» **SOURCE PASSAGE**:
• • • • • • •
This series of interviews shines a spotlight on researchers working on or with the Caliphal Finances project. Each interview showcases the variety of scholarship connected to our project’s research. This week, we feature Hannah-Lena Hagemann, PI of the Social Contexts of Rebellion in the Early Islamic Period (SCORE) Emmy Noether research group at the University of Hamburg, with whom the Caliphal Finances team has been in conversation for several years. (To learn more about our collaboration, see, for example, the Trouble with Taxation workshop.)
Could you tell us about your background and career path?
I’m from Hamburg, Germany’s second largest city, and a proud northerner (come visit us – Bavaria is overrated! J). I’ve always had very broad interests and when I finished school in 2003, I struggled to decide what I wanted to study, so I took a year off during which I worked at a youth centre in what was then one of the city’s somewhat more deprived areas. That year was really helpful in letting me think about what I did and – even more importantly – did not want to do with my life. I’d briefly entertained studying law, psychology, or literature, but then I stumbled across Islamic Studies in a catalogue of humanities subjects offered by German universities and haven’t looked back since.
• • • • • • •
» **SUPPLIED INFORMATION**:
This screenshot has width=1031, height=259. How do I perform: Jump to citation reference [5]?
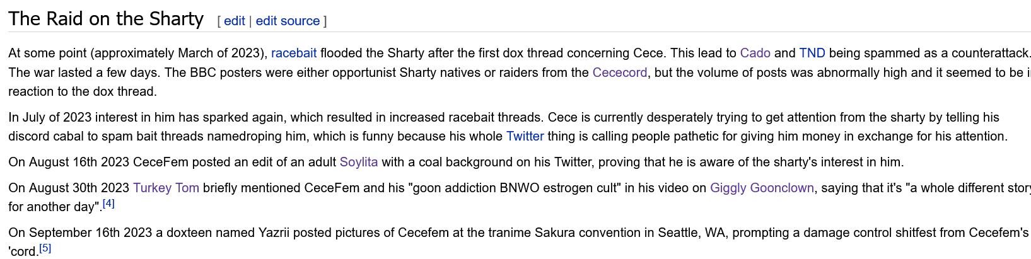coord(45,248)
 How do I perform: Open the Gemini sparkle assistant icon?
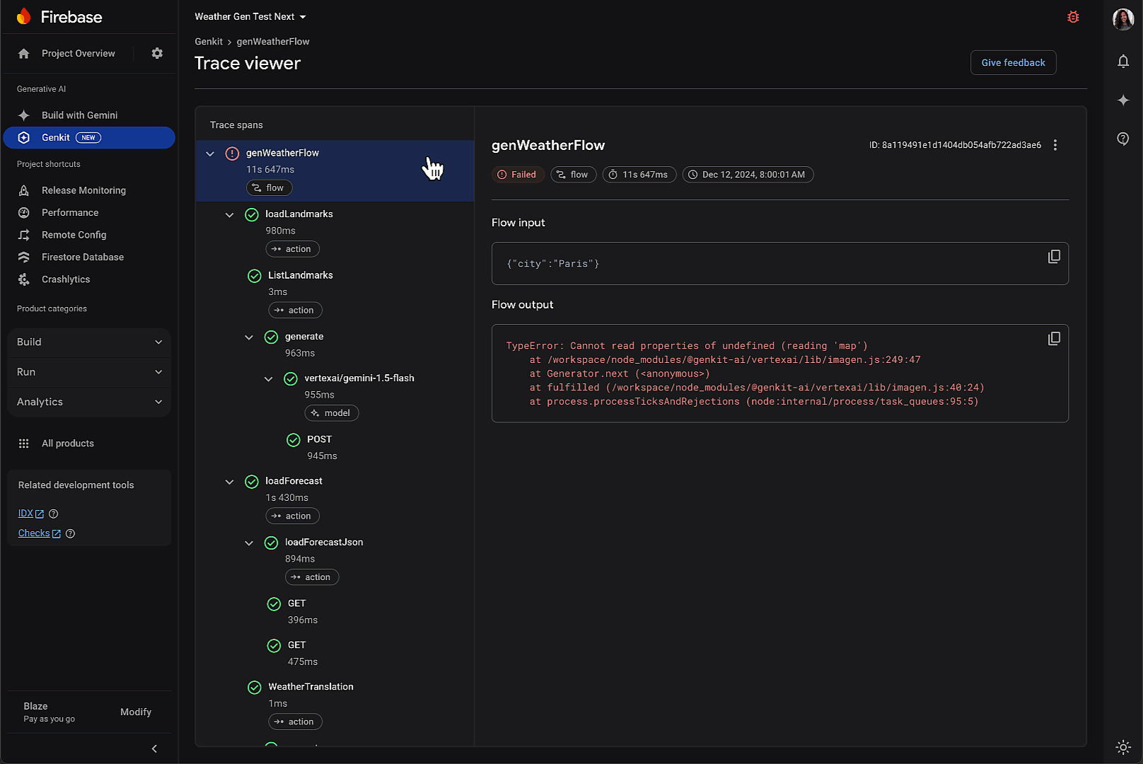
• • • • • • •
» **EXERCISE TASK 1**: In the interview with Hannah-Lena Hagemann, which fields of study did the interviewee briefly consider before choosing Islamic Studies?
» **EXERCISE TASK 2**: In the interview with Hannah-Lena Hagemann, where did the interviewee work during the year off after finishing school?
» **EXERCISE TASK 3**: Pick up the interview with Hannah-Lena Hagemann after its last sentence and keep it going.

» **EXPECTED OUTPUT 1**: Law, psychology, and literature.

» **EXPECTED OUTPUT 2**: At a youth centre in one of Hamburg's somewhat more deprived areas.

» **EXPECTED OUTPUT 3**:
Over time I’ve become so annoyed with people asking me, in this really incredulous way, why I went for Islamic Studies that I started telling them it’s because of my love for Near Eastern food (which, as those who know me can attest to, is both long-standing and bordering on the excessive), but really the main reason why I chose this subject as my major was because of its incredible breadth. It allowed me to study, all in one, the history, art, and politics, language, literature, and law of a religious tradition and civilisation that at the time – two years after 9/11 – was talked about with much fear and little knowledge. I started university in 2004 and decided to remain in Hamburg for my studies: the Department of Near Eastern Studies back then and still today is one of the largest in the German-speaking realm and offers an excellent research and study environment. From 2006-2007 I also spent an academic year as a Visiting Student in Oriental Studies (as it was called back then) at Oxford, where I was first introduced to UK academia and a rather different way of ‘doing’ Islamic Studies, being taught by incredible scholars like Nadia Jamil, Adam Silverstein, and Christopher Melchert. I don’t think I’d have ended up in the same place without this experience.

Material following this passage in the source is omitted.